Crianza

Criar a los hijos, como arribar a la vida conyugal, sitúa al individuo en otro lugar desde dónde hacer las cosas. Y en ese lugar ya no somos uno.

Cuando criamos tenemos, por ejemplo, un pequeño ser en total dependencia del adulto. En ese lugar adquirimos nuevas responsabilidades, compromisos, deseos, cotidianidades. En un respiro nos escuchamos decir, “pero si ya no soy el mismo!

¿Será un “nuevo yo”? O será más bien que se trata del mismo individuo y nuevas situaciones, decisiones y nuevos sentimientos.

Y es que desde el lugar de esposo o esposa, madre o padre seguimos pensando en nosotros pero también en más gente.

Como si no fuera ya bastante complejo resulta también que la personita que criamos es una persona distinta. Es decir, no es usted. Son otros, diferentes, dotados de sus propias singularidades y como tales gozan de sus propias preferencias, características, emocionalidades.

La crianza entonces goza de su especificidad. No sólo lidia con otro que no es usted, aunque se parezca, sino que este otro individuo (de otra generación) está en permanente movimiento. Es cambiante. Y con ello, no tenga temor si se le presenta un tanto enigmático.

La crianza no sólo es dar lo mejor. Se da lo que se puede y lo que no se tiene también se da, y no se trata de dar lo imposible sino la carencia, es decir, se dan también las carencias. La crianza entonces puede que le lleve a preguntarse de qué se trata esto, le lleve a cuestionar sus prejuicios, su cultura. Que pongan en franca oposición el pasado con el futuro, es decir, eso que usted es con lo que desea ser.

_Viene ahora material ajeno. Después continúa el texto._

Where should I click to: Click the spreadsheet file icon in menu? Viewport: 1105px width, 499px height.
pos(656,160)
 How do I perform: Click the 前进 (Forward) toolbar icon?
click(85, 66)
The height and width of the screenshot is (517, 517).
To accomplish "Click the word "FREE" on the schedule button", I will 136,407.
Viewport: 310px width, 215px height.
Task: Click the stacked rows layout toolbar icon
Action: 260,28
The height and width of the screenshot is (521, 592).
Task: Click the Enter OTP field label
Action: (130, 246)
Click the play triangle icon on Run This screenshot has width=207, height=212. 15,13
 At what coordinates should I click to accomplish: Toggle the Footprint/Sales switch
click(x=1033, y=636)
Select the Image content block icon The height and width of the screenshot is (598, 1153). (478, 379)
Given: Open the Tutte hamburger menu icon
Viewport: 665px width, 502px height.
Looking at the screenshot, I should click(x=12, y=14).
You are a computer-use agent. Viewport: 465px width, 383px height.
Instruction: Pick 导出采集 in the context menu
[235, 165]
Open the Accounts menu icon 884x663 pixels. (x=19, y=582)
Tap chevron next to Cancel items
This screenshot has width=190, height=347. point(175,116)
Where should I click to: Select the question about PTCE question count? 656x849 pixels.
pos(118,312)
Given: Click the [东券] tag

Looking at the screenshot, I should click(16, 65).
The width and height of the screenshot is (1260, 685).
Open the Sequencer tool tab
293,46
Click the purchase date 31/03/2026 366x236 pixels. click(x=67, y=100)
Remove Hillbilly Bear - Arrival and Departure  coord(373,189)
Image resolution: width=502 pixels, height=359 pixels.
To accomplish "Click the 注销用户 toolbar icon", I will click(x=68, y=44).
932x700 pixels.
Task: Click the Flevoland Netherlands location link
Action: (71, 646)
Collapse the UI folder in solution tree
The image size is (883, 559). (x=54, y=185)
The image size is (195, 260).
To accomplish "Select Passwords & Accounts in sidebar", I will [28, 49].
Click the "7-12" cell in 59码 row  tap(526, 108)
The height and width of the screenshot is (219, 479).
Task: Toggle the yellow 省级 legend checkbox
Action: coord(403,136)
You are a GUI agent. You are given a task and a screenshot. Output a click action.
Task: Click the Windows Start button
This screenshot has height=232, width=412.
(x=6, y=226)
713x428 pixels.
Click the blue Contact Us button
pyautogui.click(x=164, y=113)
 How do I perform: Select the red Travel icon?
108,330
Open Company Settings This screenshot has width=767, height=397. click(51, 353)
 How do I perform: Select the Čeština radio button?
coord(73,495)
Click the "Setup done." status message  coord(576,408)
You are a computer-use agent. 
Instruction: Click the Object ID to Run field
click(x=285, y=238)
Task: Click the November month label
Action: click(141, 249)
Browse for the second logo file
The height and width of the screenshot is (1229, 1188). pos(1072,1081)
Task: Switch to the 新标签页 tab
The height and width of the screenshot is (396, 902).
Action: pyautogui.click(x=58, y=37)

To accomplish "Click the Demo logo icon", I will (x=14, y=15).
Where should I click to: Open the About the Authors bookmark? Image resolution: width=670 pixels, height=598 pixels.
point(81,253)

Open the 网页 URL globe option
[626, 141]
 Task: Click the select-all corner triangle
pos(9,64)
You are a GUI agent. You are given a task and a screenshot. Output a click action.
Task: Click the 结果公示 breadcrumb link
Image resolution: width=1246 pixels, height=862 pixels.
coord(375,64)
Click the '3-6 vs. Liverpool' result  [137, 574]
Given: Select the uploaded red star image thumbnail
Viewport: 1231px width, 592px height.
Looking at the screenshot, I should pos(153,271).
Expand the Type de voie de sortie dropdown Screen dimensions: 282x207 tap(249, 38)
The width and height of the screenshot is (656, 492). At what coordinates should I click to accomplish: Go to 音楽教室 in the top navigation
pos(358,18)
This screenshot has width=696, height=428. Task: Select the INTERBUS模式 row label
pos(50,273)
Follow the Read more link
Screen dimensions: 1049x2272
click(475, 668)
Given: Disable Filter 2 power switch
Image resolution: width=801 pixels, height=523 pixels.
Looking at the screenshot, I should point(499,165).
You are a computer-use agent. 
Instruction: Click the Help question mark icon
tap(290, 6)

La crianza, desde este punto de vista, parece ser una nueva oportunidad de vivir. De vivir a la manera suya, a la manera de su comunidad y de los tiempos actuales. Puede ser que sea una buena oportunidad para crear su legado (pasa a veces que a fuerza de amor quiera regalar a su descendencia su deseo) pero el resultado ya es cosa de cada quien.